In the course of the Balkan wars and NATO attacks on Serbia in the 1990s, Peter Handke pointed out that the political intervention of the Europeans and Americans was based on the media construction of the West’s view of THE Serbians. What was misconstrued as the transfiguring of the Serbian people and particularly its leaders by precisely those media, which he criticized, was the attempt to make it clear to the public that a lobby of political and media elites had secured the right to define good and evil. Why? To cover up the failure of the Europeans and major powers in the light of the post-Tito collapse of Yugoslavia. Communism was unceremoniously kicked out of Europe with a sense of malicious enjoyment – except that in an entity as ethnically complex as Yugoslavia this was not destined to end well. Incidentally, nobody knew this as keenly as the Austrians. But because what cannot exist ought not to exist, Serbia had to be made an example of as the sole aggressor. Peter Handke’s point was to expose how the media was complicit in this cynical game.

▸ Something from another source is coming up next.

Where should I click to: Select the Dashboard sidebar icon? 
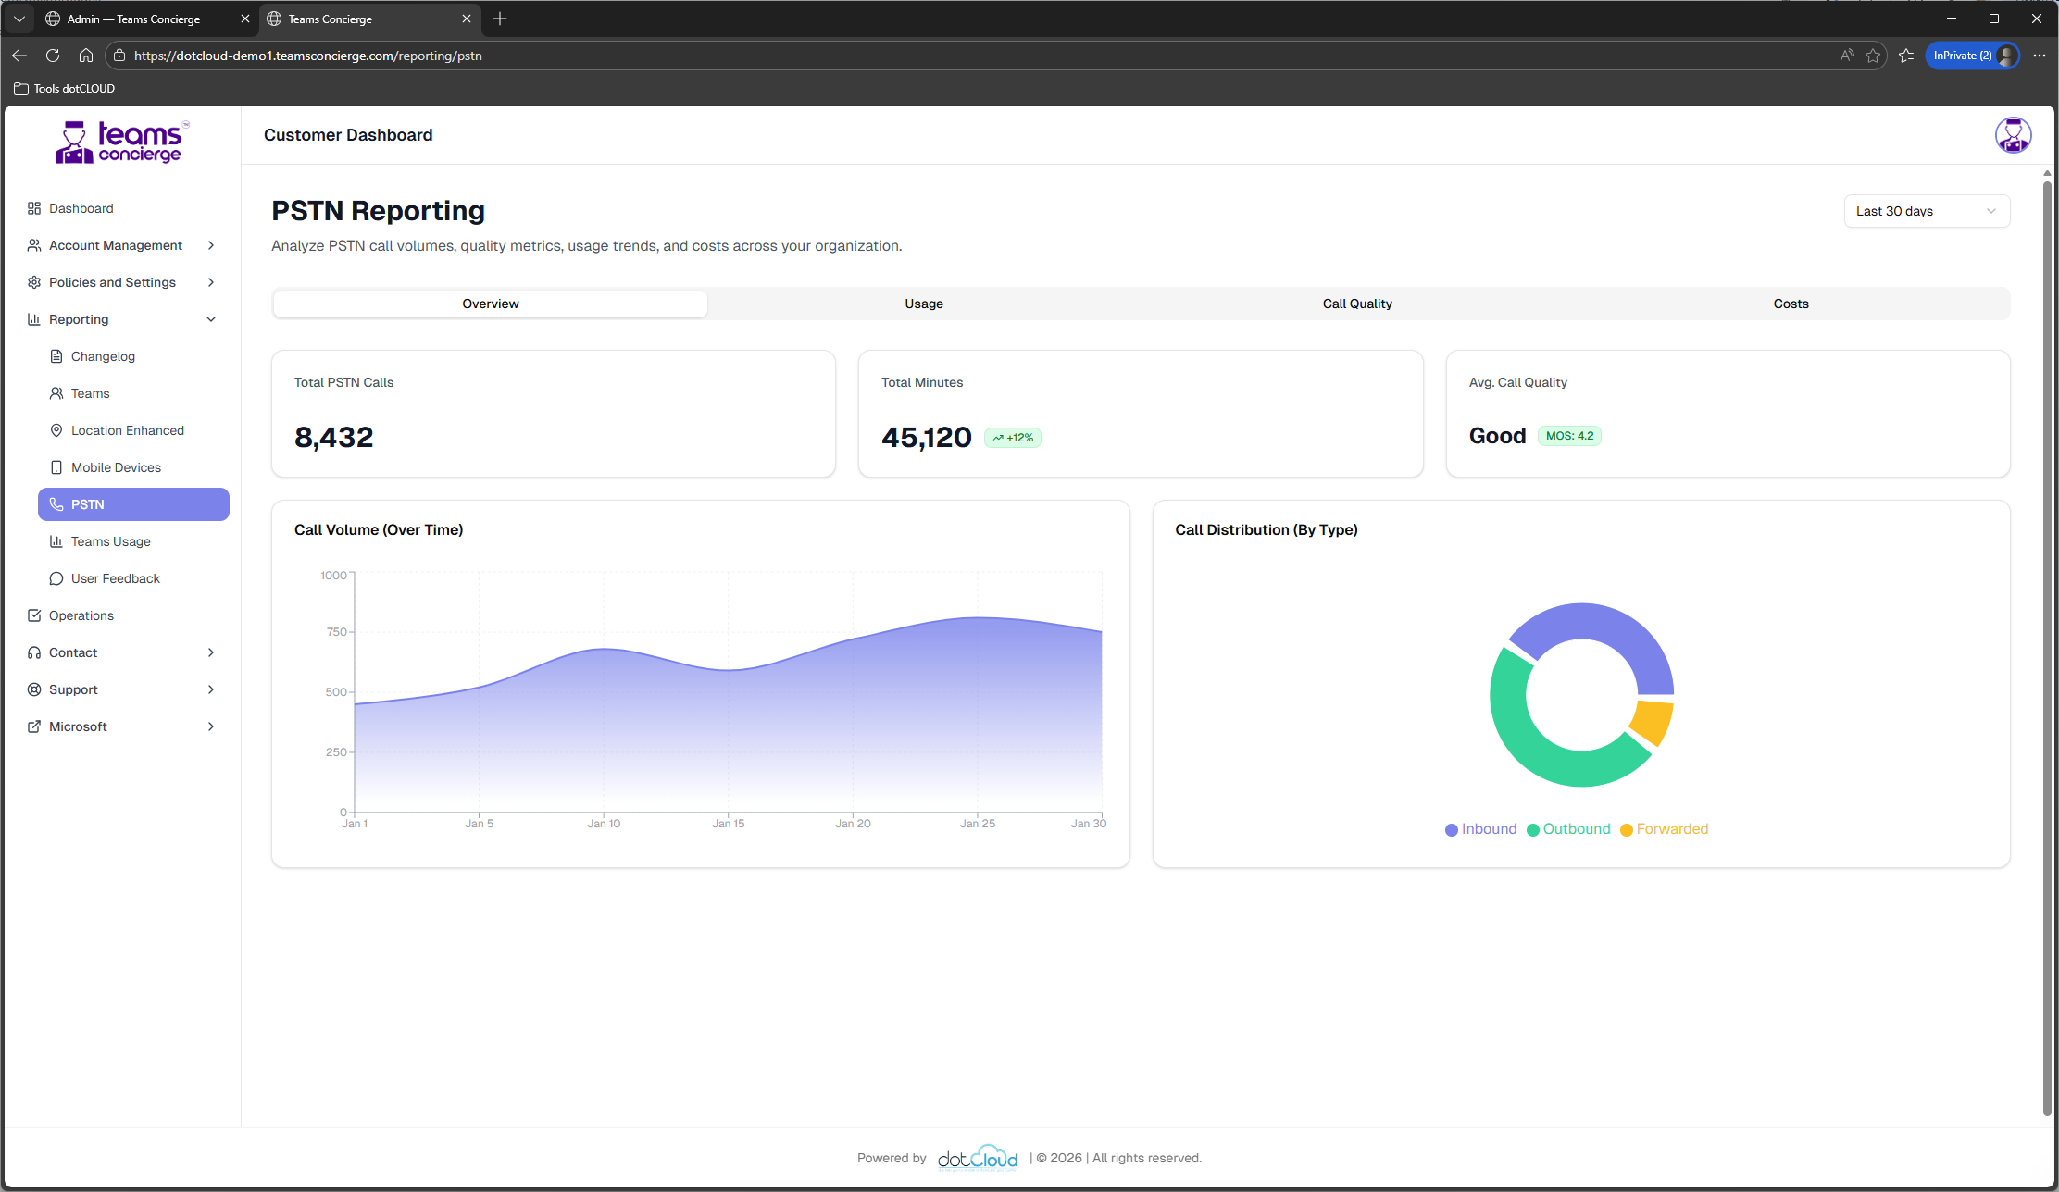point(34,208)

Finally, my message is that nothing about this game has changed. It’s like in the James Bond films where depending on the global situation the bad guy is a Russian, a Caribbean dictator, a Chinese man or a South American drug baron, so the media – or in my view the information industry and its multiple channels – create images that we media consumers perceive as reality. And they seem so real to us precisely because they convey intense emotions: hatred, rage, desperation, yet also determination to storm the Fortress Europe.
When the debate here in Spitz is about Orientalism or even Colonialism (because it’s not just about Europe versus Muslims) one cannot help stating that this is not about historical phenomena that are finished or more or less worked through, but purely about the transformation of the view of one in relation to the others. That the view justifies the deed (how humanely/inhumanely we interact with the others) is a historical experience. We are also colonizers when we tolerate a view of foreignness represented in a distorted image.